— Start TEXT PASSAGE —

Tips and awards: the OSC and SEC whistleblower programs report milestones

The OSC announces a C$525,000 award to “industry expert”

The enforcement team at the Ontario Securities Commission (the “OSC”) is emphasizing the unique role that industry experts should play in identifying and reporting potential wrongdoing within market participants. On April 6, 2020, the OSC announced that it awarded C$525,000 to a company outsider who used industry expertise to identify irregularities. While the details of the case are kept strictly confidential and all reasonable efforts are made to ensure a whistleblower’s identity is protected, the announcement highlights the value that Enforcement Staff places on tips from industry insiders with specialized knowledge and expertise.

Jeff Kehoe, Director of Enforcement at the OSC, stated in the accompanying release: “experts can be among the first to spot signs of potential misconduct in our markets. These subtle clues are often buried deep in reams of data and technical information decipherable only by someone with in-depth market knowledge or industry-specific expertise.”

Since its launch in July 2016, the OSC’s Whistleblower Program has awarded more than $8 million to whistleblowers. It is the first program of its kind in Canada. The Program accepts tips on possible violations of Ontario securities law, offers protections for individuals who come forward, as well as compensation of up to C$5 million for tips that lead to enforcement action.

The SEC’s Whistleblower Report

The OSC’s announcement comes a few months after the release of the U.S. Securities and Exchange Commission’s (the “SEC”) 2019 Annual Whistleblower Report to Congress (the “SEC Report”). According to the SEC Report (released on November 15, 2019) the SEC received over 5,200 whistleblower tips in 2019, the second  highest number of tips received in a fiscal year and a 74% increase since the  beginning of the program. The SEC received tips from individuals in 70 countries outside of the United States, as well as from every state within the United States. With respect to international tipsters, the SEC’s whistleblower program received the highest number of tips from individuals in Canada, Germany, the United Kingdom, China and Australia in 2019.

— End TEXT PASSAGE —
— Start PROVIDED DATA —

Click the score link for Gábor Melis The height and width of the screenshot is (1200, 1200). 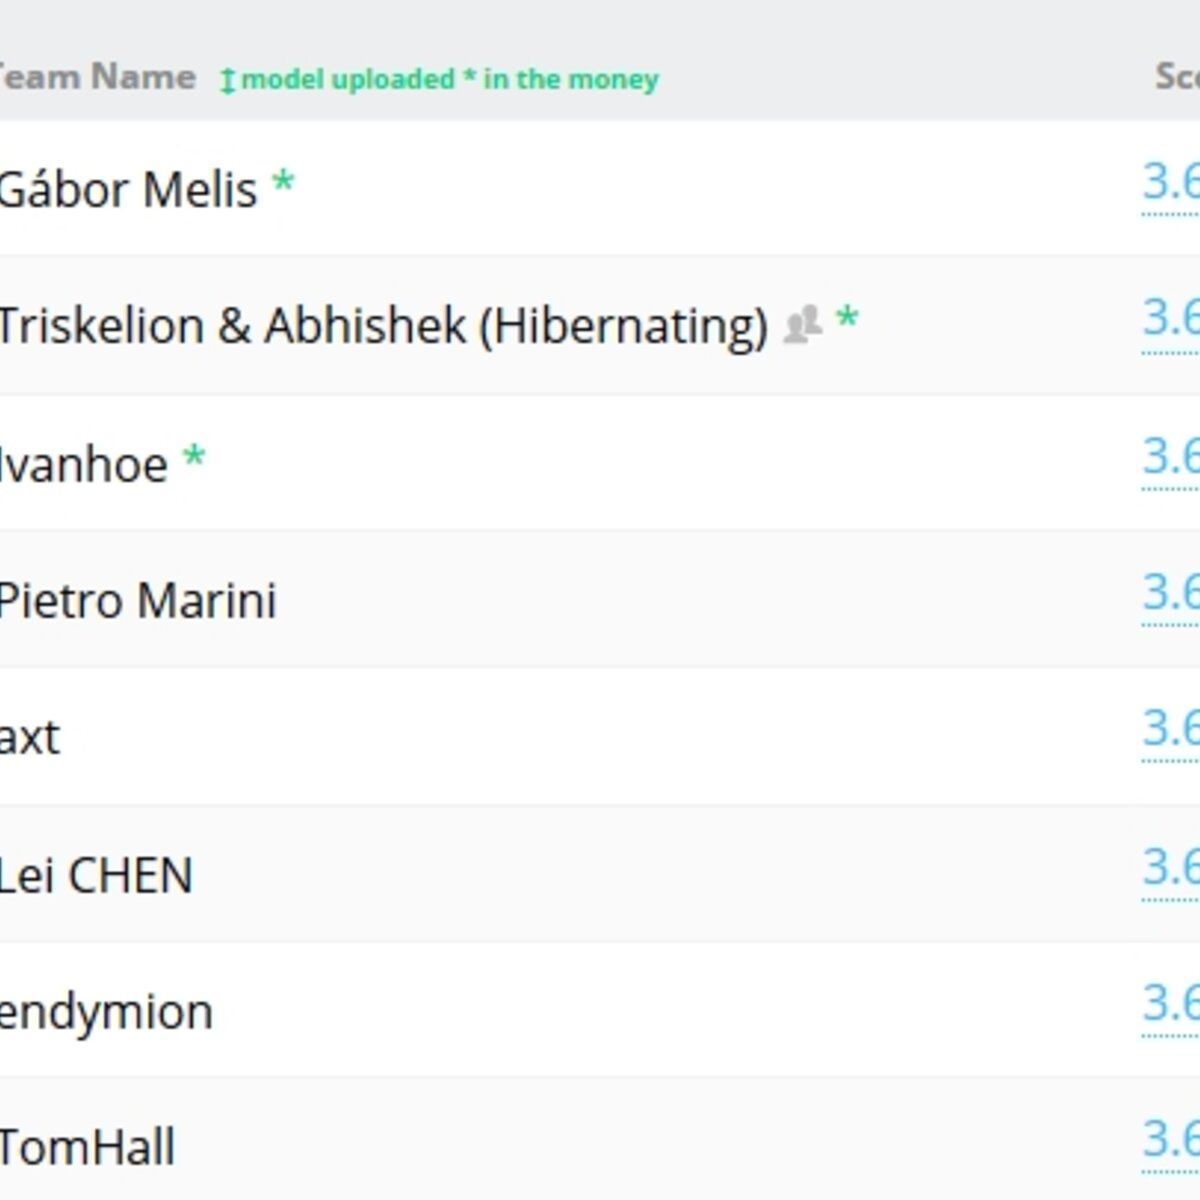coord(1171,183)
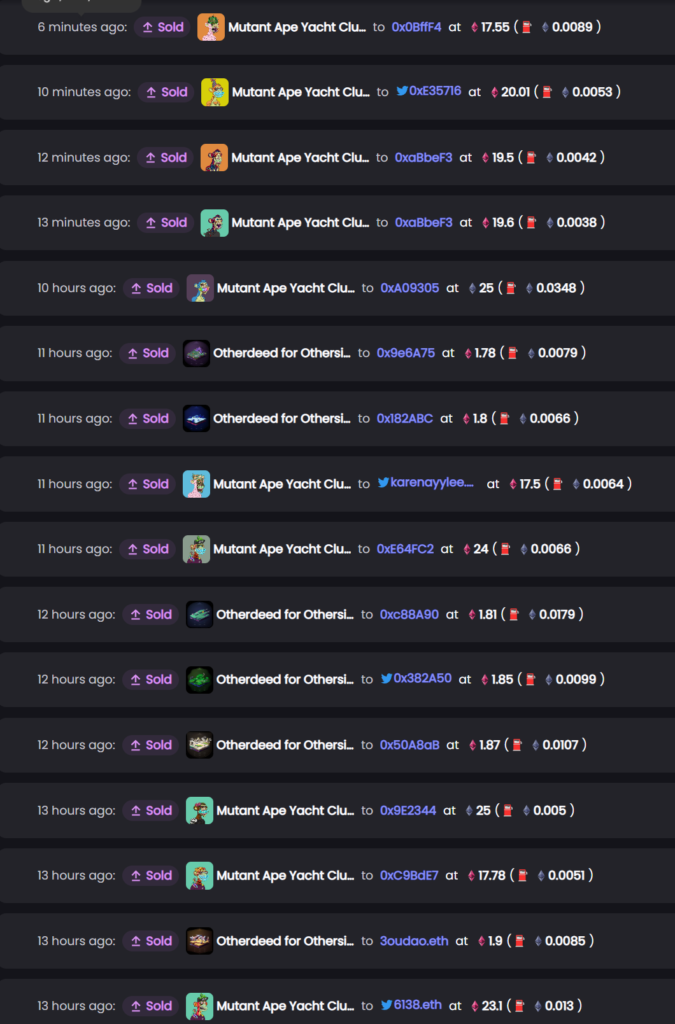This screenshot has width=675, height=1024.
Task: Open the Otherdeed title sold to 0x50A8aB
Action: (284, 745)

— End PROVIDED DATA —

* _EXERCISE GOAL_
Using the whistleblower article, answer:
1. What amount did the OSC award the company outsider in its April 6, 2020 announcement?
2. In what month and year was the OSC's Whistleblower Program launched?
3. How many whistleblower tips did the SEC receive in 2019?

* _THE OUTPUT_
1. C$525,000
2. July 2016
3. Over 5,200